Кадетские вдохновители эвакуации понимали, что простое переселение правительства не решает вопроса. Но они рассчитывали взять гнездо революционной заразы голодом, измором, истощением. Внутренняя блокада Петрограда шла уже полным ходом. У заводов отбирались заказы, доставка топлива была уменьшена в четыре раза, министерство продовольствия задерживало идущий в столицу скот, на Мариинской системе приостановлены грузы.
Воинствующий Родзянко, председатель Государственной думы, которую правительство решилось наконец распустить в начале октября, с полной откровенностью высказывался в либеральной московской газете «Утро России» насчет военной опасности, угрожающей столице. «Я думаю, бог с ним, с Петроградом… Опасаются, что в Питере погибнут центральные учреждения (т. е. советы и т. д.). На это я возражаю, что очень рад, если все эти учреждения погибнут, потому что, кроме зла, России они ничего не принесли». Правда, со взятием Петрограда должен погибнуть Балтийский флот. Но и об этом жалеть не приходится: «там есть суда совершенно развращенные». Благодаря тому что камергер не имел привычки держать язык за зубами, народ узнавал наиболее задушевные мысли дворянской и буржуазной России.
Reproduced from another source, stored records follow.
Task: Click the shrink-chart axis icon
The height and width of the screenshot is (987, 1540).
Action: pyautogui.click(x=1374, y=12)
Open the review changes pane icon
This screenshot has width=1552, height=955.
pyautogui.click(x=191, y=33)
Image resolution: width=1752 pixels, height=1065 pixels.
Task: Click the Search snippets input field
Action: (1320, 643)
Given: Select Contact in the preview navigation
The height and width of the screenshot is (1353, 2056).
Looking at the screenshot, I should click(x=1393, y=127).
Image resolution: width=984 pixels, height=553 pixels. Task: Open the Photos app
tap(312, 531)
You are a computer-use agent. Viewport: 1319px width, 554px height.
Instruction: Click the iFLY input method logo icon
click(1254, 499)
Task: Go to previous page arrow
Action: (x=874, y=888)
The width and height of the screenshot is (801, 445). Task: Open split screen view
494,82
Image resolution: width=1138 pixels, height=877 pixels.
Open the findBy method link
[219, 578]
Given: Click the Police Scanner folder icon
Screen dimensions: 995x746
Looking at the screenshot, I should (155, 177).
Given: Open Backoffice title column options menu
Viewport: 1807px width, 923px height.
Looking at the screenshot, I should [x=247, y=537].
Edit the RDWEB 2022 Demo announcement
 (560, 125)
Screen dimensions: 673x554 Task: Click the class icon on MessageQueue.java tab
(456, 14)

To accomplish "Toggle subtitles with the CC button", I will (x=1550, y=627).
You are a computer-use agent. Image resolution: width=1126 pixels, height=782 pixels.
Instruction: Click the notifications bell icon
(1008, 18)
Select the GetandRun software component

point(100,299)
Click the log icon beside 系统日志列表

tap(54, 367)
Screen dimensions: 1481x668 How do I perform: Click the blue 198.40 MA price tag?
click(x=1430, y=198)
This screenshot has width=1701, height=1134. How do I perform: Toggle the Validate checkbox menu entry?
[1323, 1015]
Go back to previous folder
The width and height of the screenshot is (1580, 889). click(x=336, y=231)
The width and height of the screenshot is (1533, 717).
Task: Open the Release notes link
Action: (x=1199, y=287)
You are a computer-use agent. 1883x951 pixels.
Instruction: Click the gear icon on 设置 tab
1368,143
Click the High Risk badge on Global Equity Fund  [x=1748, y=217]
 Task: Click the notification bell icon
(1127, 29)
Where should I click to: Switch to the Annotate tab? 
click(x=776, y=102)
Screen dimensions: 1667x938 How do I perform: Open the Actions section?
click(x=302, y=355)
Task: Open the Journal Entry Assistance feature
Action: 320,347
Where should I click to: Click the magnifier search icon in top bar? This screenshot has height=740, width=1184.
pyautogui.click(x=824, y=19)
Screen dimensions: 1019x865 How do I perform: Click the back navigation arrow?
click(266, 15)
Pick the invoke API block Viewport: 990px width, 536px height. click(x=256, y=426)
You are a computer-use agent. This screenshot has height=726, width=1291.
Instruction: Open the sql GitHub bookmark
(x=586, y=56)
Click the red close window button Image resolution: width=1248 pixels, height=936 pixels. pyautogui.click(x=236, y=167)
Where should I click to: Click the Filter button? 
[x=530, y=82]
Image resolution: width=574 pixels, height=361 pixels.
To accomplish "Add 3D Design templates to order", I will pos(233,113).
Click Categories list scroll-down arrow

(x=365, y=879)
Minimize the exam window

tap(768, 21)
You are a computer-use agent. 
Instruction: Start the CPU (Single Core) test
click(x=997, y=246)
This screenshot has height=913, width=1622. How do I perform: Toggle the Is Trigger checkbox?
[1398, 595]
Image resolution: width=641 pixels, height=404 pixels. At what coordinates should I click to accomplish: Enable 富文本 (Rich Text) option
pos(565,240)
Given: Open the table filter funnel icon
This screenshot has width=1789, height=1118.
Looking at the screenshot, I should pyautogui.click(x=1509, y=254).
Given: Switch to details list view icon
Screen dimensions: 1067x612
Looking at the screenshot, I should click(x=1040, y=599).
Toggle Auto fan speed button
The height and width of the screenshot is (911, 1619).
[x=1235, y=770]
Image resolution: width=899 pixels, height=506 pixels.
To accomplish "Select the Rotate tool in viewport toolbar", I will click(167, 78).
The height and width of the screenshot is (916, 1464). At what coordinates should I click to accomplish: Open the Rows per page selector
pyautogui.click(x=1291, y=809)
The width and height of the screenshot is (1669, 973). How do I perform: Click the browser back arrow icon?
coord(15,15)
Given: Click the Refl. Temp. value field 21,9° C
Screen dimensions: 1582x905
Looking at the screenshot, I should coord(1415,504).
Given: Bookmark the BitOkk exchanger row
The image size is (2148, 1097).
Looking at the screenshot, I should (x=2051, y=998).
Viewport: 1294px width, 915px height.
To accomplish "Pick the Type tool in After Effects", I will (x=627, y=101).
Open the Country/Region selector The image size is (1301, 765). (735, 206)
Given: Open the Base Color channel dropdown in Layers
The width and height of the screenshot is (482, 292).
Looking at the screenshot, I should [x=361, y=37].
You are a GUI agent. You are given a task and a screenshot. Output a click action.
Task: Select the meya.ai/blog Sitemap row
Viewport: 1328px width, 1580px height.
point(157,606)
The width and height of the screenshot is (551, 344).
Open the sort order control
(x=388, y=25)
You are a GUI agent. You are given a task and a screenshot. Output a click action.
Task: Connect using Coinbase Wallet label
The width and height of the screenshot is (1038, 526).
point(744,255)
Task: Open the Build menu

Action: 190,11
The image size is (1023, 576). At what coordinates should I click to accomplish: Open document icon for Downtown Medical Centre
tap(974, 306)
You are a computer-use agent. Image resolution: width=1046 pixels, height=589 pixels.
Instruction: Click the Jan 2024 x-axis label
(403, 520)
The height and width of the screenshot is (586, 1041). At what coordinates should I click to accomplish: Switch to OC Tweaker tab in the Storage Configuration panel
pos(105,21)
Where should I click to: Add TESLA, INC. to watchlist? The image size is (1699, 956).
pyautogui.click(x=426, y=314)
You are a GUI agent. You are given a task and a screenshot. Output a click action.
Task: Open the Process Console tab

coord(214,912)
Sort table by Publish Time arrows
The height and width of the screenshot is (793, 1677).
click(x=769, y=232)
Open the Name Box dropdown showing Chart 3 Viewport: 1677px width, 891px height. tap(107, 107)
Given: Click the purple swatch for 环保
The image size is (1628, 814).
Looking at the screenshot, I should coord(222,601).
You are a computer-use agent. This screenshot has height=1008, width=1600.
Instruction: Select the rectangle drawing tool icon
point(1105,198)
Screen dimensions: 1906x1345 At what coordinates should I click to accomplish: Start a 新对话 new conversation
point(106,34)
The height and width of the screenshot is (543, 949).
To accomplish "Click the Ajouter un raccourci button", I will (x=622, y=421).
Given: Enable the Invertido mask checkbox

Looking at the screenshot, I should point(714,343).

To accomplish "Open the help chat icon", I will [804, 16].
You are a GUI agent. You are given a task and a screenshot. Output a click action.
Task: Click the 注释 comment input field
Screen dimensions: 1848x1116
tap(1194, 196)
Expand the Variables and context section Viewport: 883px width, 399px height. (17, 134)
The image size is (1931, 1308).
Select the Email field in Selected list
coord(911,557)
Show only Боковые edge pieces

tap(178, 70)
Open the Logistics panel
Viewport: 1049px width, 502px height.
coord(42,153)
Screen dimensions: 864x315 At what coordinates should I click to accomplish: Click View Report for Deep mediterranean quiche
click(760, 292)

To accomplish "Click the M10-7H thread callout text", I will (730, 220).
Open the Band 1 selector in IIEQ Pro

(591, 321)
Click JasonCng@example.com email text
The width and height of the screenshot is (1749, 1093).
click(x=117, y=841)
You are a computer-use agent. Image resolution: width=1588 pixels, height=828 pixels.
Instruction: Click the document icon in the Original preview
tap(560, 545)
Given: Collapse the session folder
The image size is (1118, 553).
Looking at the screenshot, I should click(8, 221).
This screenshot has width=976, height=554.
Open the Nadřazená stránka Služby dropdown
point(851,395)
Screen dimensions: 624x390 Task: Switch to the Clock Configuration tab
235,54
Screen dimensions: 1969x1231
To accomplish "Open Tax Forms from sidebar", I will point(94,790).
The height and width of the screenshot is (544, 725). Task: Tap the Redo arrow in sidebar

Русский поверенный в делах доносил из Лондона, что британский морской штаб, несмотря на все настояния, не считает возможным облегчить положение своей союзницы в Балтийском море. Не одни только большевики истолковывали этот ответ в том смысле, что союзники, заодно с патриотическими верхами самой России, ждут только выгоды для общего дела от немецкого удара по Петрограду. Рабочие и солдаты не сомневались, особенно после признаний Родзянко, что правительство сознательно готовится отдать их на выучку Людендорфу и Гофману. 6 октября солдатская секция приняла с небывалым доселе единодушием резолюцию Троцкого: «Если Временное правительство не способно защитить Петроград, оно обязано заключить мир либо уступить место другому правительству». Рабочие выступали не менее непримиримо. Петроград они считали своей крепостью, с ним они связывали свои революционные надежды, сдавать Петроград они не хотели. Напуганные военной опасностью, эвакуацией, возмущением солдат и рабочих, возбуждением всего населения, соглашатели с своей стороны забили тревогу: нельзя покидать Петроград на произвол судьбы. Убедившись, что попытка эвакуации встречает противодействие со всех сторон, правительство начало отступать: оно-де озабочено не столько собственной безопасностью, сколько вопросом о месте заседаний будущего Учредительного собрания. Но и на этой позиции удержаться не удалось. Менее чем через неделю правительство оказалось вынужденным заявить, что оно не только собирается само оставаться в Зимнем дворце, но по-прежнему предполагает созвать в Таврическом дворце Учредительное собрание. В военной и политической обстановке это заявление ничего не меняло. Но оно снова обнаруживало политическую силу Петрограда, который считал своей миссией покончить с правительством Керенского и не выпускал его из своих стен. Перенести столицу в Москву посмели впоследствии только большевики. Они выполнили эту задачу без всяких затруднений, потому что для них она была действительно стратегической: политических причин бежать из Петрограда у них быть не могло.